OKLAHOMA CITY, Sept. 29, 2016 /PRNewswire/ — Chesapeake Energy Corporation (NYSE:CHK) today announced that it has priced its private placement to eligible purchasers of $1.1 billion aggregate principal amount of 5.5% convertible senior notes due 2026. The private placement was upsized from a previously announced amount of $850 million. The company also has granted the initial purchasers a 30-day option to purchase up to an additional $150 million aggregate principal amount of notes.
The notes will be convertible, under certain specified circumstances, into cash, Chesapeake common stock or a combination of cash and Chesapeake common stock, at Chesapeake’s election. The conversion rate will initially equal 116.7134 shares of common stock per $1,000 principal amount of notes (equivalent to an initial conversion price of approximately $8.57 per share of common stock). The conversion rate will be subject to adjustment in certain events but will not be adjusted for any accrued and unpaid interest.

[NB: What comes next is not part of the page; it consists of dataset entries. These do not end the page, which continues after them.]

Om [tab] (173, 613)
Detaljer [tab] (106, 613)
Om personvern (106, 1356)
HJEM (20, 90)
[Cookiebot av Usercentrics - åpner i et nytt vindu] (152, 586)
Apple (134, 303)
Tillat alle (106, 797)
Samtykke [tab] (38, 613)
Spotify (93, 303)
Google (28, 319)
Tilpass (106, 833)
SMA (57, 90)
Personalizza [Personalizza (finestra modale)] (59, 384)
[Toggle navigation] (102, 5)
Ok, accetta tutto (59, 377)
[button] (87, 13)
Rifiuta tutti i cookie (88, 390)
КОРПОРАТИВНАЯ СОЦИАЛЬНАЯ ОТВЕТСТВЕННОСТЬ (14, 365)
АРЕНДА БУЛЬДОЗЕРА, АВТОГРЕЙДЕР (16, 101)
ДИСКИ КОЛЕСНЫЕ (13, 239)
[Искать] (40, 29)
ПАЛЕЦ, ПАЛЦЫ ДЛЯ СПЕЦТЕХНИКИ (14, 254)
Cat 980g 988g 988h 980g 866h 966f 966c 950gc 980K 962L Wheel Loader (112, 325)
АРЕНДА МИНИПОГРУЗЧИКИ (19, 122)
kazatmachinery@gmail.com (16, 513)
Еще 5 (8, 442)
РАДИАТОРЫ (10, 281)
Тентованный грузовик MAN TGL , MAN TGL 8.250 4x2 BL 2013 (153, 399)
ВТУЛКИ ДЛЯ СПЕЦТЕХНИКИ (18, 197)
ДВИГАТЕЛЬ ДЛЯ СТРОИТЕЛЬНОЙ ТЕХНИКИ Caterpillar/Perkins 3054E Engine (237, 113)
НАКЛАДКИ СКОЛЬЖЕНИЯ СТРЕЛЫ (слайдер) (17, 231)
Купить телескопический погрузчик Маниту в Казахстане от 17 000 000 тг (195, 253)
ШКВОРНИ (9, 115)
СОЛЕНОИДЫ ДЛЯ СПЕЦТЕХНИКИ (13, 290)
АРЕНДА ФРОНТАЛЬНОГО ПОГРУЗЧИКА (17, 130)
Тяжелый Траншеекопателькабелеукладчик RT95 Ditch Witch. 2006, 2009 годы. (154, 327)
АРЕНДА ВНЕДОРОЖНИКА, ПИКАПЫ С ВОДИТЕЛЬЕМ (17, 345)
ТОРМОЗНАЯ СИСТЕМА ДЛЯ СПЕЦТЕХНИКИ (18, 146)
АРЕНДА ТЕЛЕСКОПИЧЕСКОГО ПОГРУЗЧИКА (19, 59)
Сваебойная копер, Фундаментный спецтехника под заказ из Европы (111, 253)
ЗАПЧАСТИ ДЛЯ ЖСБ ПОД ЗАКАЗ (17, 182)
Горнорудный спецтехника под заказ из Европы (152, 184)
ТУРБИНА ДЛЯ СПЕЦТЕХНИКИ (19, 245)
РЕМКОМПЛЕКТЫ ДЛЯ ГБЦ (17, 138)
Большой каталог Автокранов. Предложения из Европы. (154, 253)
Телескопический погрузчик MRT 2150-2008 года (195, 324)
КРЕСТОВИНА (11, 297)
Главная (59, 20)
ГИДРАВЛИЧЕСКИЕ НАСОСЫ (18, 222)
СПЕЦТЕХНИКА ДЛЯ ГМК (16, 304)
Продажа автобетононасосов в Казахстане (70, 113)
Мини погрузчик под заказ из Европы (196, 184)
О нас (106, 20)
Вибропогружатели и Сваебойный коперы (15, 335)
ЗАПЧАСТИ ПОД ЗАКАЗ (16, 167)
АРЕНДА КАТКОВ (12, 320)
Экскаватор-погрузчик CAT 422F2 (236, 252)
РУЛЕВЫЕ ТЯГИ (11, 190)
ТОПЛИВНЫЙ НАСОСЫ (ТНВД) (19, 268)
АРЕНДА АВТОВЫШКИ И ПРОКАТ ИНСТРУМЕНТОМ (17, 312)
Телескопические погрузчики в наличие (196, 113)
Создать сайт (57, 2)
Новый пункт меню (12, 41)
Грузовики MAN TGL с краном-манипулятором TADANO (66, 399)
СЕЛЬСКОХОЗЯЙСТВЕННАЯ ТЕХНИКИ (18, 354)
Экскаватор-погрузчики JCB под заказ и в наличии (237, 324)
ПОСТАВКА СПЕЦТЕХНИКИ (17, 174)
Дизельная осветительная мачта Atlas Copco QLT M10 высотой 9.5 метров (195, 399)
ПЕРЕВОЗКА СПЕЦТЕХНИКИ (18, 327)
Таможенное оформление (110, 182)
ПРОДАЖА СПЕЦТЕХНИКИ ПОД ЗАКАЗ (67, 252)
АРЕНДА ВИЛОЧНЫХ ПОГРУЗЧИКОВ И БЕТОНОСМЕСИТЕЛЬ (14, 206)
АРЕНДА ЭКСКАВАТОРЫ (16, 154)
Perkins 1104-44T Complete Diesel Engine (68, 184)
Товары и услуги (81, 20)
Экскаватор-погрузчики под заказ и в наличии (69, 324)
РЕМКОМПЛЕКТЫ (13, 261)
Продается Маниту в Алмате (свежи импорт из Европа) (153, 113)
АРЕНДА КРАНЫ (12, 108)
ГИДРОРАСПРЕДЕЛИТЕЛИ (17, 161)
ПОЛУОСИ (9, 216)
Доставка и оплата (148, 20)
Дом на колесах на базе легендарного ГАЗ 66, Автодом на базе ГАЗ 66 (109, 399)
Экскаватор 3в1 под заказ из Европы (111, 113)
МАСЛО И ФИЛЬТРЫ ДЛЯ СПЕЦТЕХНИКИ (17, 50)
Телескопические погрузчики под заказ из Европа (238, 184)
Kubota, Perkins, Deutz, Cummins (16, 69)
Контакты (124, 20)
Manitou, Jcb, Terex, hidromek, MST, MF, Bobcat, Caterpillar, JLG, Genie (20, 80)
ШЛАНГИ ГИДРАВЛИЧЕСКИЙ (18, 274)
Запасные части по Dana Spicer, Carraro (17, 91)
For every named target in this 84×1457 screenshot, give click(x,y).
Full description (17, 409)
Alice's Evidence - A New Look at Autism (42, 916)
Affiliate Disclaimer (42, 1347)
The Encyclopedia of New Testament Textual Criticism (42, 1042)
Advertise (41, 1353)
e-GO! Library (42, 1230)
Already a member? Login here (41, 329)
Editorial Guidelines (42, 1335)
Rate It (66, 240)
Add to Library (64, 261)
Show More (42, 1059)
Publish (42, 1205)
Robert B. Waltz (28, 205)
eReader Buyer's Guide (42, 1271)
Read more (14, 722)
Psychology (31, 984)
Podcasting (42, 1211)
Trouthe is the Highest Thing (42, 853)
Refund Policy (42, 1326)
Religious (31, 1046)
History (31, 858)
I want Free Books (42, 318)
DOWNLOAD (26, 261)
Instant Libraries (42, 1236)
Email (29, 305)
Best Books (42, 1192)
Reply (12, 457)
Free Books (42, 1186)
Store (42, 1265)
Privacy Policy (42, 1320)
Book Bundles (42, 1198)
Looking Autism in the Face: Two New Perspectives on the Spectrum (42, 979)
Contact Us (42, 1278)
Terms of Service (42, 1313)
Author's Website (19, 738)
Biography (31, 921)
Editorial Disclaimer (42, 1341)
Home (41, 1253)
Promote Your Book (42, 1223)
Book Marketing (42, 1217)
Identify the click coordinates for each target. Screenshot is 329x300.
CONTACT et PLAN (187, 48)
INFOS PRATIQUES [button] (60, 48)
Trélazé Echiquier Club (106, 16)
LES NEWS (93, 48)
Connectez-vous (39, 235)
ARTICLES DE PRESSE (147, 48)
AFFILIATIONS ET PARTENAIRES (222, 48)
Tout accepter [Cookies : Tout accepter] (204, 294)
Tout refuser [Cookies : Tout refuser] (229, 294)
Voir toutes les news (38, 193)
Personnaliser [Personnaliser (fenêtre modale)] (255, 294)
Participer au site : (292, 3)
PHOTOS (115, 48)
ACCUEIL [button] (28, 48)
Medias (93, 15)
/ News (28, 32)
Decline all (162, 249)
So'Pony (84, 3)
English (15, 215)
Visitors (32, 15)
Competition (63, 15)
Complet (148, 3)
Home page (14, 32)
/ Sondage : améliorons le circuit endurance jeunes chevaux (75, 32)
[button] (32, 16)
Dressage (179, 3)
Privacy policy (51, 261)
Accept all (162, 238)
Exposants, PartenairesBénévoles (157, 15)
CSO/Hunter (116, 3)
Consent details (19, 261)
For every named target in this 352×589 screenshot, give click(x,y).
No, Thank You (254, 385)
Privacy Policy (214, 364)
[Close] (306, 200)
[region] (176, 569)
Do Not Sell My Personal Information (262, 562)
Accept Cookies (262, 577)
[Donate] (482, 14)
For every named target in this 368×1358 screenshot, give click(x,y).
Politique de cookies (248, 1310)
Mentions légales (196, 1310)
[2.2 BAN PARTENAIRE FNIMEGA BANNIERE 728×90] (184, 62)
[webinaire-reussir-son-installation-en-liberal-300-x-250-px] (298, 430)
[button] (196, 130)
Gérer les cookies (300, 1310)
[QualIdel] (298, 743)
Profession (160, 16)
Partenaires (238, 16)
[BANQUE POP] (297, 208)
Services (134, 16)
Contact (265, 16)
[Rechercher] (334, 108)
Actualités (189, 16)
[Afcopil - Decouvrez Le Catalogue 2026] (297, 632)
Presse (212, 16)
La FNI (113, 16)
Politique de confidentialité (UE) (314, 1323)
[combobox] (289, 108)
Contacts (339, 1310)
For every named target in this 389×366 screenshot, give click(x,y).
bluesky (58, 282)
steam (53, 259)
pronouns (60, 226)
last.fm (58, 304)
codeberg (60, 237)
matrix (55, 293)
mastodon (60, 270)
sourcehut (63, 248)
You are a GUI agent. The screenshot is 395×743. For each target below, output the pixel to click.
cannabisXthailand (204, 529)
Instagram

The notes will bear interest at a rate of 5.5% per annum. The notes will mature on September 15, 2026 and may not be redeemed by Chesapeake prior to September 15, 2019. Chesapeake may redeem for cash all or part of the notes, at its option, on or after September 15, 2019 if the last reported sale price of its common stock for at least 20 trading days (whether or not consecutive) during the period of 30 consecutive trading days ending on, and including, the trading day immediately preceding the date on which Chesapeake provides notice of redemption exceeds 130% of the applicable conversion price for the notes on each of such 20 trading days. The redemption price will equal 100% of the principal amount of the notes to be redeemed, plus accrued and unpaid interest, if any, to, but excluding, the redemption date. No sinking fund is provided for the notes.
The closing of the private placement is expected to occur on October 5, 2016 and is subject to the satisfaction of customary closing conditions.
Chesapeake intends to use the net proceeds from the offering for general corporate purposes, which may include debt repurchases and the repayment of its credit facility and senior notes with near-term maturities as they become due.
The notes are being offered and sold to persons reasonably believed to be qualified institutional buyers pursuant to Rule 144A under the Securities Act of 1933, as amended (the “Securities Act”). The offer and sale of the notes, the related subsidiary guarantees and the shares of common stock issuable upon conversion of the notes have not been, and will not be, registered under the Securities Act or any state securities laws and may not be offered or sold in the United States absent registration or an applicable exemption from, or in a transaction not subject to, the registration requirements of the Securities Act and applicable state laws.
This press release does not constitute an offer to sell, or a solicitation of an offer to buy, nor shall there be any sale of these securities in any state or jurisdiction in which such offer, solicitation or sale is unlawful. Any offers of the securities will be made only by means of a private offering circular pursuant to Rule 144A under the Securities Act.